**GIVEN ENTRIES**
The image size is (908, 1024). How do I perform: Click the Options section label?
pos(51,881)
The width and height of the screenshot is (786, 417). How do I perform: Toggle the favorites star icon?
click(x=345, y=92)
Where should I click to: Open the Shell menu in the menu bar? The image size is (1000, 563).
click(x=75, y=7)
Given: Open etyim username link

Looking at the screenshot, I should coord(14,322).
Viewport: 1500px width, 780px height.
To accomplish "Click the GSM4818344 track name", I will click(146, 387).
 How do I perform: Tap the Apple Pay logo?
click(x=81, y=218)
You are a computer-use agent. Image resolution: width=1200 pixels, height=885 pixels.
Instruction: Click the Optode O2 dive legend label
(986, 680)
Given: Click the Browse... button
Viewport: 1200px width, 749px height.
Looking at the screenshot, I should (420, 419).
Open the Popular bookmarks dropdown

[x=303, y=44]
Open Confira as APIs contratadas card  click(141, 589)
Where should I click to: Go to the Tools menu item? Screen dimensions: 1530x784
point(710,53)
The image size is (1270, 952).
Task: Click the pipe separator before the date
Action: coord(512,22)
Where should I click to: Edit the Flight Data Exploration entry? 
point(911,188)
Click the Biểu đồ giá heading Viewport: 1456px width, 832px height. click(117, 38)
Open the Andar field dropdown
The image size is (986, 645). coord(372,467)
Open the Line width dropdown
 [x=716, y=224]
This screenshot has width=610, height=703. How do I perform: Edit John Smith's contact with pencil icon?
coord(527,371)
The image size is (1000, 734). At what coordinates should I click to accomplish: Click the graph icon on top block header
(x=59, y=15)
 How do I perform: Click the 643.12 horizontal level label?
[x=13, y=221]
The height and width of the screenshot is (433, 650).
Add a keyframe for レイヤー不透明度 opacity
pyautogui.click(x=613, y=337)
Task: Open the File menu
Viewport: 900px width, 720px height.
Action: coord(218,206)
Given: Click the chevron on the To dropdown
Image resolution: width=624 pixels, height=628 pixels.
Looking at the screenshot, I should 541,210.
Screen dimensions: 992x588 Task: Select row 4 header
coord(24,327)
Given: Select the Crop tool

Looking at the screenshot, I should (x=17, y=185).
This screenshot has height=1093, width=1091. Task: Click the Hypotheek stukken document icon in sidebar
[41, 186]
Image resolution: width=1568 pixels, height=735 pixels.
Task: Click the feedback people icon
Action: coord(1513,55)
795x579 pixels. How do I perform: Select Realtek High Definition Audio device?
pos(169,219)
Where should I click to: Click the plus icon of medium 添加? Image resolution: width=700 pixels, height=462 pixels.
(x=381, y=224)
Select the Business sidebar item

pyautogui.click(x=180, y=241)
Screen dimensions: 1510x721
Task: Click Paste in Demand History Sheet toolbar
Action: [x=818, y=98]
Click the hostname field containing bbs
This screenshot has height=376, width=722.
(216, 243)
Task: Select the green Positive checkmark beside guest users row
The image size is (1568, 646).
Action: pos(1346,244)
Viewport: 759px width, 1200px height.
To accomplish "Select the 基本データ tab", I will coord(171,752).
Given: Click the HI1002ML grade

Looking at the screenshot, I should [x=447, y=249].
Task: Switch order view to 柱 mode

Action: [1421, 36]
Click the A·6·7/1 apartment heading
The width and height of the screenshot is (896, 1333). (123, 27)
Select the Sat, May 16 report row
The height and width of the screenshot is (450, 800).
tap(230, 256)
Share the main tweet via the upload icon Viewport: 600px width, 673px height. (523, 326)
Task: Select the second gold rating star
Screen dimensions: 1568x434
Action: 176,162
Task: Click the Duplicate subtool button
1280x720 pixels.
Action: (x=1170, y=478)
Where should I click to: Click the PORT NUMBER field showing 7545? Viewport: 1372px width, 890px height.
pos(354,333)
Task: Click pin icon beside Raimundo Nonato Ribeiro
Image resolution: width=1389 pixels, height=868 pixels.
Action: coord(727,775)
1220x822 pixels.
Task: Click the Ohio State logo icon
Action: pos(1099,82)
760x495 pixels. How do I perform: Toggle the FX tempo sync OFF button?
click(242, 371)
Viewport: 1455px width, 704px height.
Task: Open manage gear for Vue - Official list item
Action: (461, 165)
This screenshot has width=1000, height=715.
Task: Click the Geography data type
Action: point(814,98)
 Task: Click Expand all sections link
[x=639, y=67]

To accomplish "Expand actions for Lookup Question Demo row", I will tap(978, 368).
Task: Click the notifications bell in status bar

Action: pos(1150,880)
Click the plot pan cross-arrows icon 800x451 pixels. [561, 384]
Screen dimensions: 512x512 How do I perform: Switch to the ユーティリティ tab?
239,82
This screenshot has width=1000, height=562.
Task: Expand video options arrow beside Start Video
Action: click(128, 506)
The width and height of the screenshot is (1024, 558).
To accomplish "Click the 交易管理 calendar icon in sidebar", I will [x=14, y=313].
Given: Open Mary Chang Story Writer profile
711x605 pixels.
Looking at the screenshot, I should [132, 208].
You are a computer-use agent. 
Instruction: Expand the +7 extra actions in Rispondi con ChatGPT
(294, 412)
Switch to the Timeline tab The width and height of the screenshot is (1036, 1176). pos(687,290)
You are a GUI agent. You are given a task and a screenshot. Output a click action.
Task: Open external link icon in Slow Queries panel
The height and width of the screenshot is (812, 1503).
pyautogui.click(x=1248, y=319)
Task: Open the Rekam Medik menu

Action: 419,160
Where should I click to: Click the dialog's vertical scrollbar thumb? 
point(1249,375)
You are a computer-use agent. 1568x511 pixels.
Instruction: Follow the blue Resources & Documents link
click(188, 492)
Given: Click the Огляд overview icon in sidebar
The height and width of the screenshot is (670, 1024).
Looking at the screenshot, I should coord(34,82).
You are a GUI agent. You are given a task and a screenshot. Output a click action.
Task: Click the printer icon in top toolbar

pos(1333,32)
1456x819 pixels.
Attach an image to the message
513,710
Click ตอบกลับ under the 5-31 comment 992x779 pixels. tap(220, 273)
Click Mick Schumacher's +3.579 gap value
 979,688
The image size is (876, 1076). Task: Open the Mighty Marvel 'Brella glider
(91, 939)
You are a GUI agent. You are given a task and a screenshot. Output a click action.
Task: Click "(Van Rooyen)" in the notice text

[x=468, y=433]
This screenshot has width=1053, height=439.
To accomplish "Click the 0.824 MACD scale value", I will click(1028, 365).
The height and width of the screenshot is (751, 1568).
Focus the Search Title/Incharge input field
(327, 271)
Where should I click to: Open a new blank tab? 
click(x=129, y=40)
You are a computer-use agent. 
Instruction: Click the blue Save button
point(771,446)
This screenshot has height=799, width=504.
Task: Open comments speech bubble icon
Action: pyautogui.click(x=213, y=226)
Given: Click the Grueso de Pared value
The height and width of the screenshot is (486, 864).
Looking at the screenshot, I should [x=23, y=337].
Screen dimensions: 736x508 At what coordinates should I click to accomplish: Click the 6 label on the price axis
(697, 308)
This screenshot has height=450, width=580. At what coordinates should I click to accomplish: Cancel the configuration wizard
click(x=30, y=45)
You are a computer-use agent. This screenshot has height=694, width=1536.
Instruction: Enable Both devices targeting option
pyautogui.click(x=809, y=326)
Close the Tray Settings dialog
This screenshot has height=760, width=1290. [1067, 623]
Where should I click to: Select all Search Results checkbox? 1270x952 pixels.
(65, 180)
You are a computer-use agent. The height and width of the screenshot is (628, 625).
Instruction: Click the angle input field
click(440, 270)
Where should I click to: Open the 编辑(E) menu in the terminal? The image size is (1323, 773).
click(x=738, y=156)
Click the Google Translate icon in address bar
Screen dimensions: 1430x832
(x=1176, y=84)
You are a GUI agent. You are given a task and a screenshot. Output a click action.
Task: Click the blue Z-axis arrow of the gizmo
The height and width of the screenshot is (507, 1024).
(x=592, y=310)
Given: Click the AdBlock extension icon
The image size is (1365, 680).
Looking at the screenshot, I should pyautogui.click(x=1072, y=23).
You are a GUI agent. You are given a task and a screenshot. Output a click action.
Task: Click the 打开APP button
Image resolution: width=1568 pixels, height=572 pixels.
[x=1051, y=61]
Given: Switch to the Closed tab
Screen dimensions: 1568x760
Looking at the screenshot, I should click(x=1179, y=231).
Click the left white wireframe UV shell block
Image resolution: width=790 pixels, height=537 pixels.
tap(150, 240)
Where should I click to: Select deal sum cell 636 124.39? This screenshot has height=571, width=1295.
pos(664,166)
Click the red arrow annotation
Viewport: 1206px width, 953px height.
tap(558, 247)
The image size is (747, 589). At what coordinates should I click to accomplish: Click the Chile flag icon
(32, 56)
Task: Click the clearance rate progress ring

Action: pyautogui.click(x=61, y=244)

**TASK REQUIREMENTS**
What is wanted is every line from the first line of the entries through the line that contains "The height and width of the screenshot is (433, 650).", given again exactly.

**SOLUTION FOR THIS TASK**
The image size is (908, 1024). How do I perform: Click the Options section label?
pos(51,881)
The width and height of the screenshot is (786, 417). How do I perform: Toggle the favorites star icon?
click(x=345, y=92)
Where should I click to: Open the Shell menu in the menu bar? The image size is (1000, 563).
click(x=75, y=7)
Given: Open etyim username link

Looking at the screenshot, I should coord(14,322).
Viewport: 1500px width, 780px height.
To accomplish "Click the GSM4818344 track name", I will click(146, 387).
 How do I perform: Tap the Apple Pay logo?
click(x=81, y=218)
You are a computer-use agent. Image resolution: width=1200 pixels, height=885 pixels.
Instruction: Click the Optode O2 dive legend label
(986, 680)
Given: Click the Browse... button
Viewport: 1200px width, 749px height.
Looking at the screenshot, I should (420, 419).
Open the Popular bookmarks dropdown

[x=303, y=44]
Open Confira as APIs contratadas card  click(141, 589)
Where should I click to: Go to the Tools menu item? Screen dimensions: 1530x784
point(710,53)
The image size is (1270, 952).
Task: Click the pipe separator before the date
Action: coord(512,22)
Where should I click to: Edit the Flight Data Exploration entry? 
point(911,188)
Click the Biểu đồ giá heading Viewport: 1456px width, 832px height. click(117, 38)
Open the Andar field dropdown
The image size is (986, 645). coord(372,467)
Open the Line width dropdown
 [x=716, y=224]
This screenshot has width=610, height=703. How do I perform: Edit John Smith's contact with pencil icon?
coord(527,371)
The image size is (1000, 734). At what coordinates should I click to accomplish: Click the graph icon on top block header
(x=59, y=15)
 How do I perform: Click the 643.12 horizontal level label?
[x=13, y=221]
The height and width of the screenshot is (433, 650).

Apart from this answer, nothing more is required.